CHP genel başkanı Özgür Özel “bir büyük sürpriz yapacağız” deyince,
Perşembe günü bütün gözler çevrildi Mersin’e,
Özgür Özel çıktı kürsüye ve sürprizini açıkladı Millete, Kırmızı kart.
O andan itibaren memlekette başladı bir tartışma,
Kırmızı kartı doğru bulanlarla bulmayanlar arasında…
*
Bu tartışmanın tarafı olmak yerine,
Daha farklı bir pencereden bakalım yaşananlara.
İktidara kırmızı kart göstermek bir tepki şeklidir,
Bu tepkiyi gösterense ana muhalefet partisidir.

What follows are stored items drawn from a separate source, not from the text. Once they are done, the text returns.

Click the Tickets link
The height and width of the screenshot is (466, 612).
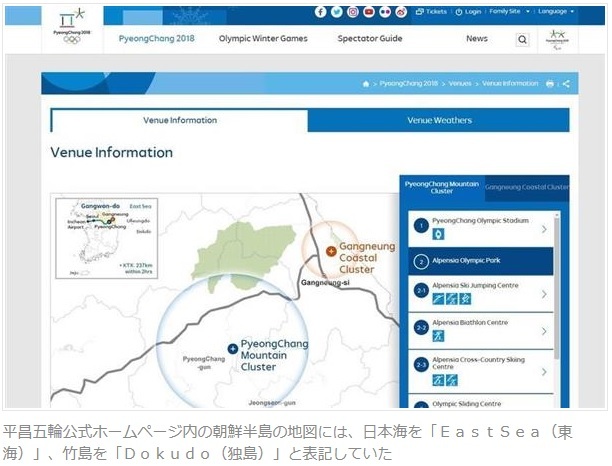(432, 12)
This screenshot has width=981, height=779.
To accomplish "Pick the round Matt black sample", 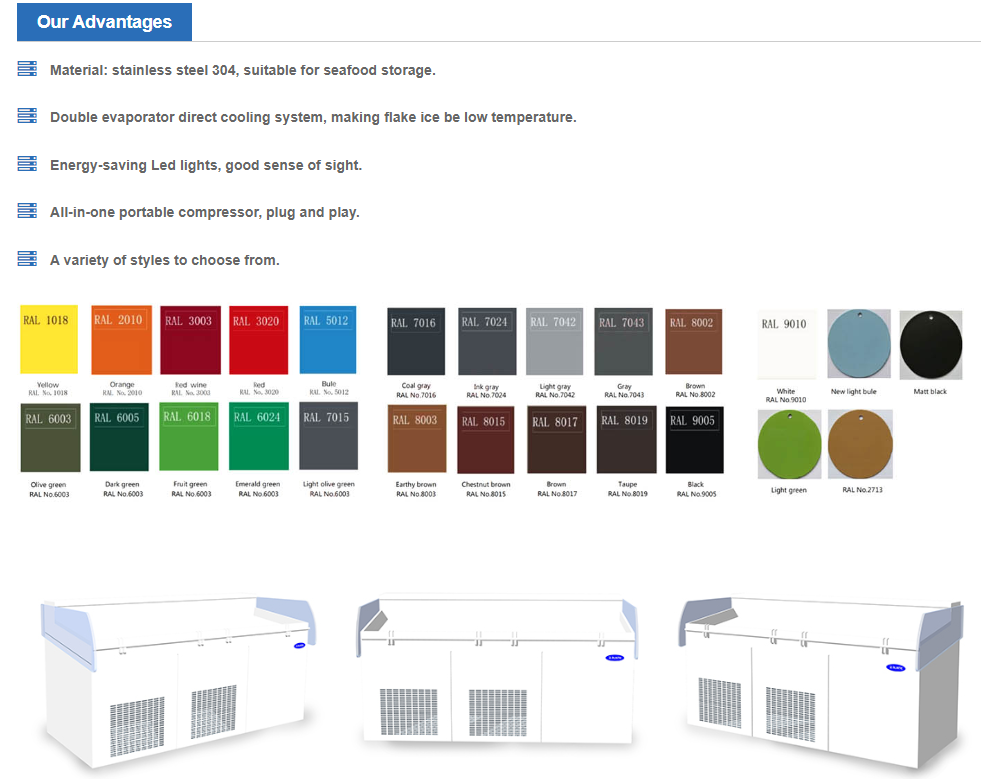I will point(930,344).

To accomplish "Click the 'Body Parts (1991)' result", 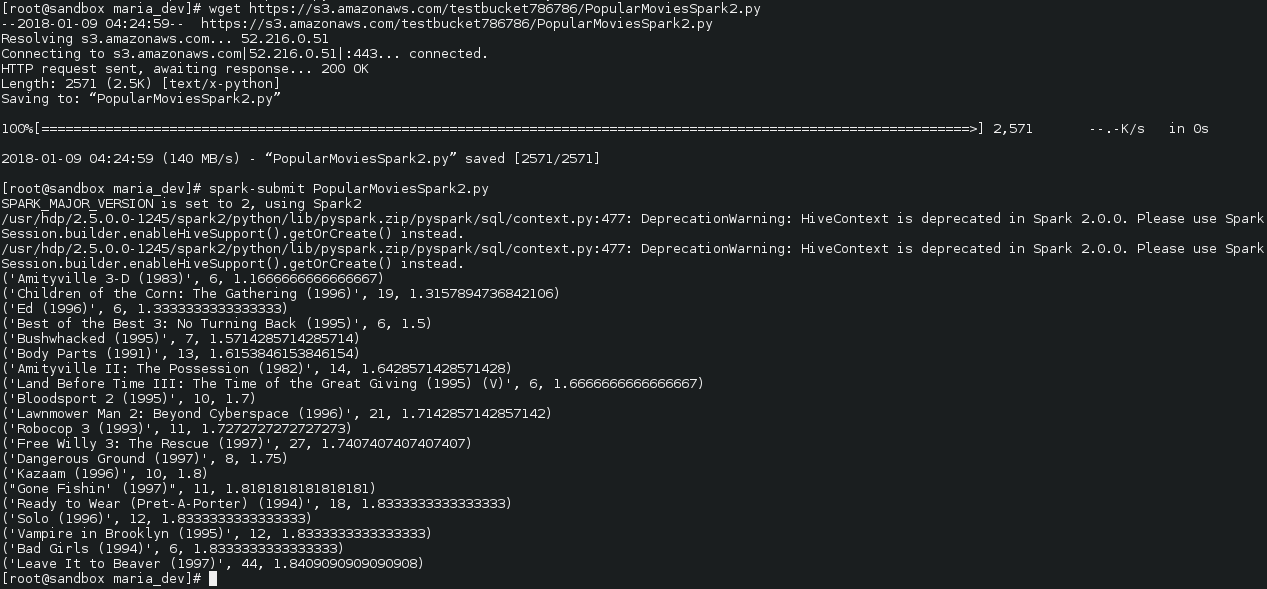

Bu noktada duralım ve soralım.
Çalışanlar, emekliler, tüm ezilenler,
İktidarı hedefleyen ana muhalefet partisi CHP’den,
Böyle bir tepki mi beklediler,
Yoksa sorunlarının nasıl çözeceğini anlatmasını mı?
*
Aslında sorunun büyüğü de burada,
İktidarı ve muhalefetiyle siyasi partiler,
Memleketin ve Milletin sorunlarını nasıl çözeceklerini,
Vatandaşın yaşam kalitesini nasıl yükselteceklerini anlatmak yerine,
Birbirlerini eleştirerek, suçlayarak ve karalayarak…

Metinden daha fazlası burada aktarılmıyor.